Cyberattack on Finland Parliament Information System is the latest allegation of Chinese Espionage.
Earlier this week USA has sanctioned Chinese State Actors for hacking.
The U.S. Treasury Department’s Office of Foreign Assets Control (OFAC) imposed sanctions on two operatives affiliated with APT31, Zhao Guangzong and Ni Gaobin, who served as contractors for Wuhan XRZ. This company, designated by OFAC, was utilized by the Chinese Ministry of State Security (MSS) as a front in cyber attacks on critical infrastructure within the U.S.
In a coordinated effort, the United Kingdom also sanctioned Wuhan XRZ and the two APT31 hackers. Their actions included breaching the GCHQ intelligence agency, targeting U.K. parliamentarians, and infiltrating the systems of the country’s Electoral Commission.
Later New zealand alleged China for doing the sponsored attacks in their country.
The Finnish Police, also known as Poliisi, has formally indicted a Chinese state-sponsored actor identified as APT31 for orchestrating a cyber assault on the country’s Parliament in 2020.
Authorities revealed that the intrusion took place between the fall of 2020 and early 2021. Describing the ongoing investigation as intricate and time-consuming, the agency emphasized the need for extensive analysis of a “complex criminal infrastructure.”
The breach initially came to light in December 2020, when the Finnish Security and Intelligence Service (Supo) characterized it as a state-supported cyber espionage operation aimed at infiltrating the Parliament’s information systems.
Poliisi stated, “The police have previously indicated that they are probing the connections of the hacking group APT31 with the incident. These connections have now been verified by the investigation, and the police have identified one suspect.”

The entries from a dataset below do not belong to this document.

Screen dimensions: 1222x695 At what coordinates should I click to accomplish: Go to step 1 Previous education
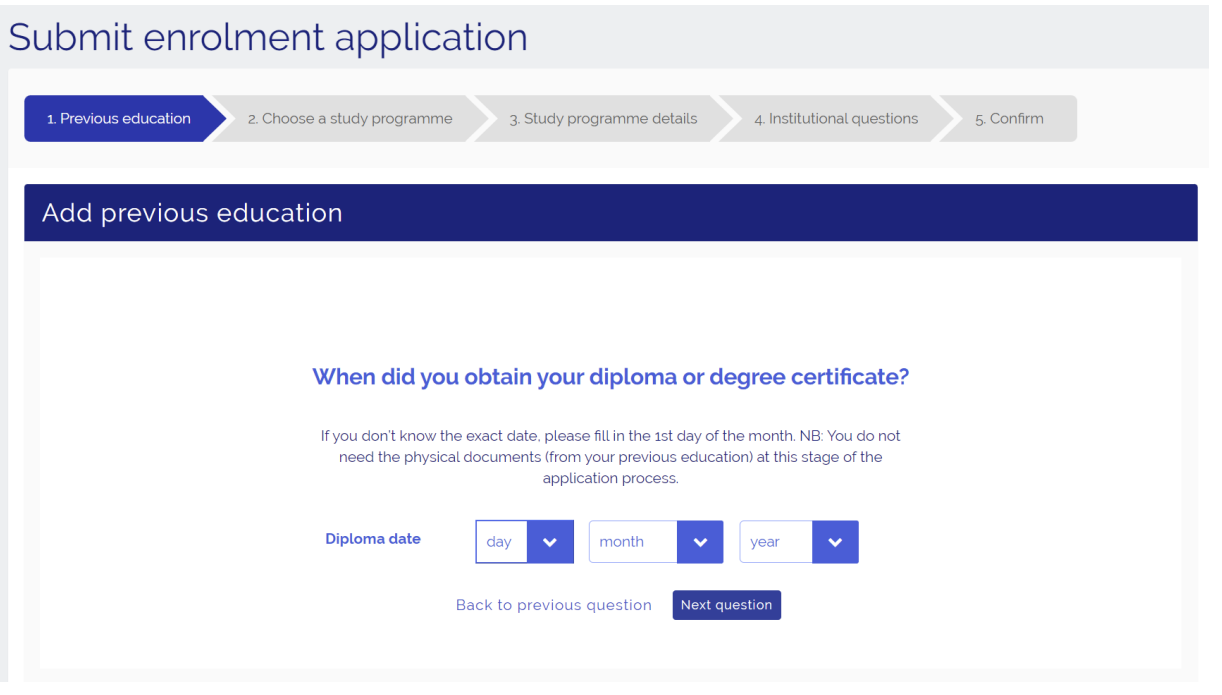click(x=119, y=119)
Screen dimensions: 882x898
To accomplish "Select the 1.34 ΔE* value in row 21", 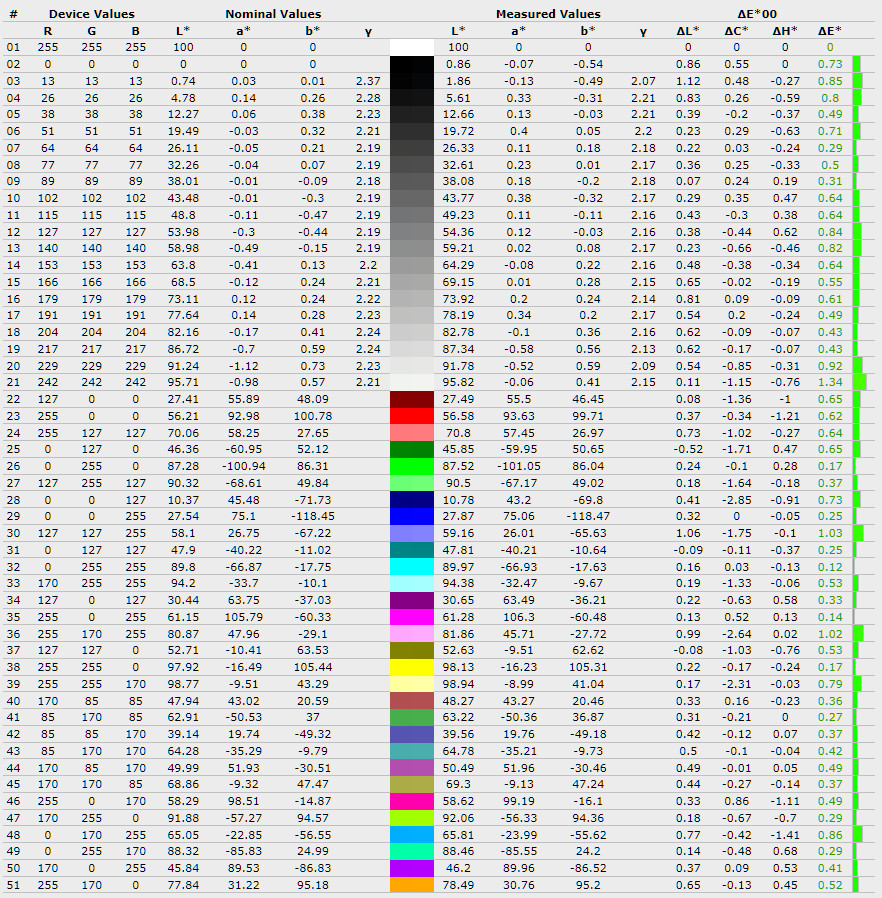I will point(829,382).
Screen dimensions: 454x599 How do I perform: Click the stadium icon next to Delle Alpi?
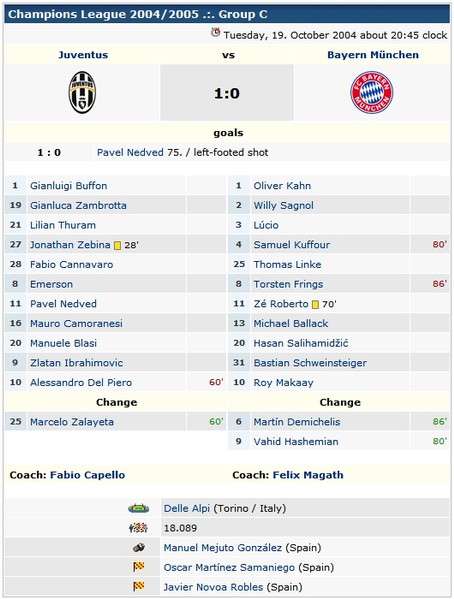(x=138, y=508)
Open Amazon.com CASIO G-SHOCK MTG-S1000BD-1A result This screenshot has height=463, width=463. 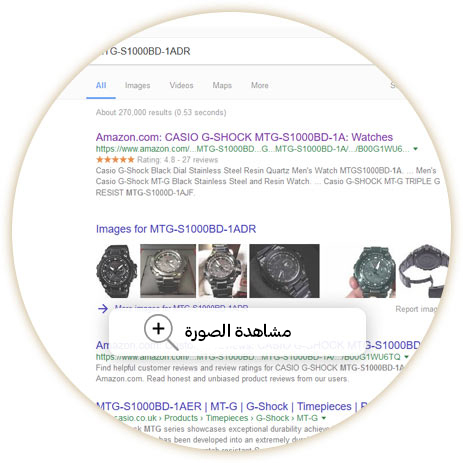[x=244, y=137]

APT31, also known as Altaire, Bronze Vinewood, Judgement Panda, and Violet Typhoon (formerly Zirconium), is a Chinese state-affiliated entity that has been operational since at least 2010.

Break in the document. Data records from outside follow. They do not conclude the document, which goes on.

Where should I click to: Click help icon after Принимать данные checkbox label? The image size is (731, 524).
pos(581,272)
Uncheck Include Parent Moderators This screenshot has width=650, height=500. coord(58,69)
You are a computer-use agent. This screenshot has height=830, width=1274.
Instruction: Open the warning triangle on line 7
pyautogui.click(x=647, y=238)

Recently, both the U.K. and the U.S. attributed a widespread cyber espionage campaign to this adversarial collective, targeting businesses, government officials, dissidents, and politicians.
In the U.S., seven operatives linked to the group face charges for their involvement in the hacking spree. Notably, Ni Gaobin and Zhao Guangzong, along with a company named Wuhan XRZ, have been sanctioned by both nations for allegedly orchestrating cyber attacks against critical infrastructure.

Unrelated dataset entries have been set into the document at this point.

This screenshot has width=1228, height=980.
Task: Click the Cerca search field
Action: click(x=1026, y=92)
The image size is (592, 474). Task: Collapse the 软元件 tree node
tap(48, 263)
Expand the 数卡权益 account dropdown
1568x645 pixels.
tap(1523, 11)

“Guangzong, a Chinese national, has carried out numerous malicious cyber operations against U.S. targets as a contractor for Wuhan XRZ,” stated the U.S. Treasury. “Ni Gaobin assisted Zhao Guangzong in many of his most high-profile malicious cyber activities while Zhao Guangzong was a contractor at Wuhan XRZ.”
Furthermore, in July 2021, the U.S. and its allies implicated APT31 in an extensive campaign exploiting zero-day security flaws in Microsoft Exchange servers, likely aiming to acquire personally identifiable information and intellectual property.
In response to the accusations, China has refuted claims of its involvement in hacking campaigns targeting the West. It accused the Five Eyes (FVEY) alliance of disseminating “disinformation about the threats posed by the so-called ‘Chinese hackers.'”
China’s Foreign Ministry Spokesperson Lin Jian urged the U.S. and the U.K. to refrain from politicizing cybersecurity issues, stop smearing China, imposing unilateral sanctions, and conducting cyber attacks against China, stating that China will take necessary measures to safeguard its lawful rights and interests.